Détenu à part, précédé par sa notoriété, les controverses qui l’entourent et l’ultra-médiatisation de l’affaire qui porte désormais son nom, Tariq Ramadan est incarcéré, depuis vendredi 2 février, dans un quartier particulier de la prison de Fleury-Mérogis, réservé aux prisonniers pas comme les autres, considérés comme « sensibles » par l’administration pénitentiaire.
Reclus dans une cellule de 9 mètres carrés, située dans une aile qualifiée de « spécifique », l’islamologue suisse, dont le comportement est décrit comme « très calme et respectueux envers le personnel, pas du tout dans la provocation », ainsi que l’a rapporté l’Express, vient de faire appel de sa détention provisoire.
Niant en bloc les accusations de viol proférées à son encontre par ses deux accusatrices, Henda Ayari et la dénommée « Christelle » (un pseudo attribué par la presse), son recours sera examiné jeudi prochain par la cour d’appel de Paris, apprend-on de l’AFP.
Rappelons que ses avocats, Mes Yassine Bouzrou et Julie Granier, ont lancé la contre-attaque dès la fin de la semaine dernière, dénonçant une procédure émaillée de dysfonctionnements qui a porté « gravement atteinte » à leur client. Ils ont aussitôt écrit à la garde des Sceaux, Nicole Belloubet, afin de demander la saisine de l’Inspection générale de la justice.
Ils pointent notamment du doigt la transmission tardive aux enquêteurs d’un document qui pourrait s’avérer capital pour la défense de Tariq Ramadan, concernant la réservation d’un billet d’avion Londres-Lyon, à la date du 9 octobre 2009.

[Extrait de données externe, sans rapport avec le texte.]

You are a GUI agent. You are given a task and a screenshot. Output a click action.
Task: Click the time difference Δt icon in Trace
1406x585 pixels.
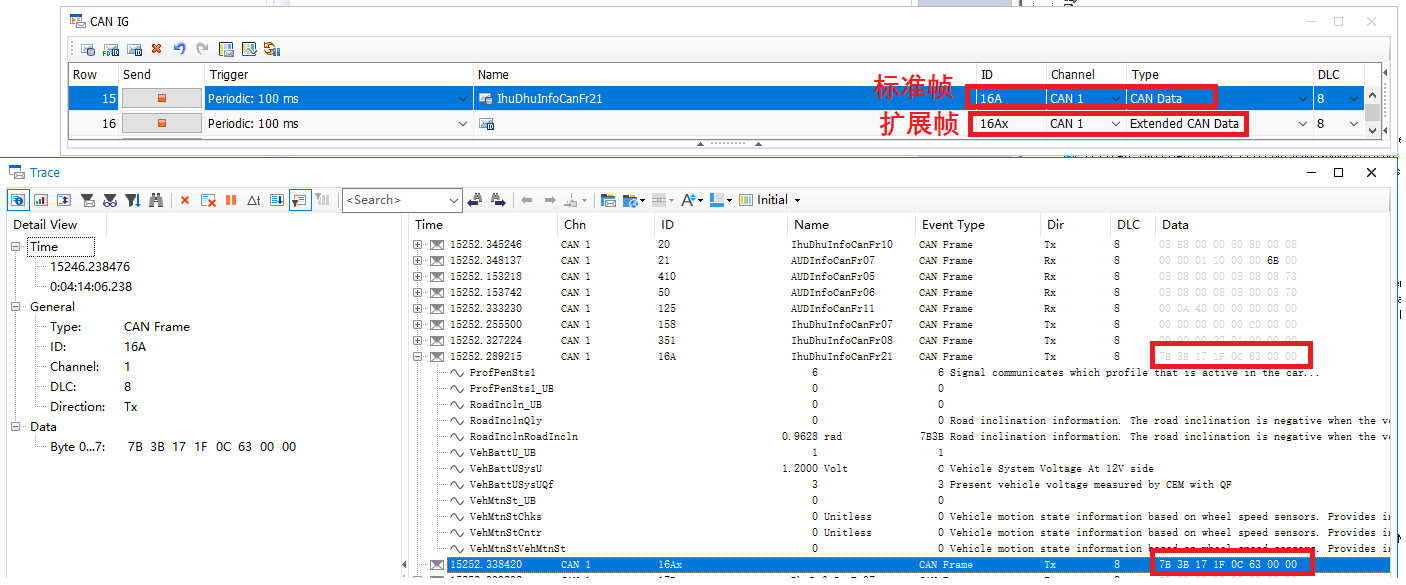pyautogui.click(x=253, y=200)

Un document qui n’a pas pu être vérifié avant la confrontation décisive avec « Christelle » et qui, si son authenticité était avérée, démontrerait que celui-ci a atterri à l’aéroport de Lyon à 18h35, alors que sa deuxième accusatrice, par ailleurs la seule à avoir accepté de l’affronter lors de sa garde à vue, prétend avoir été violée dans « l’après-midi ».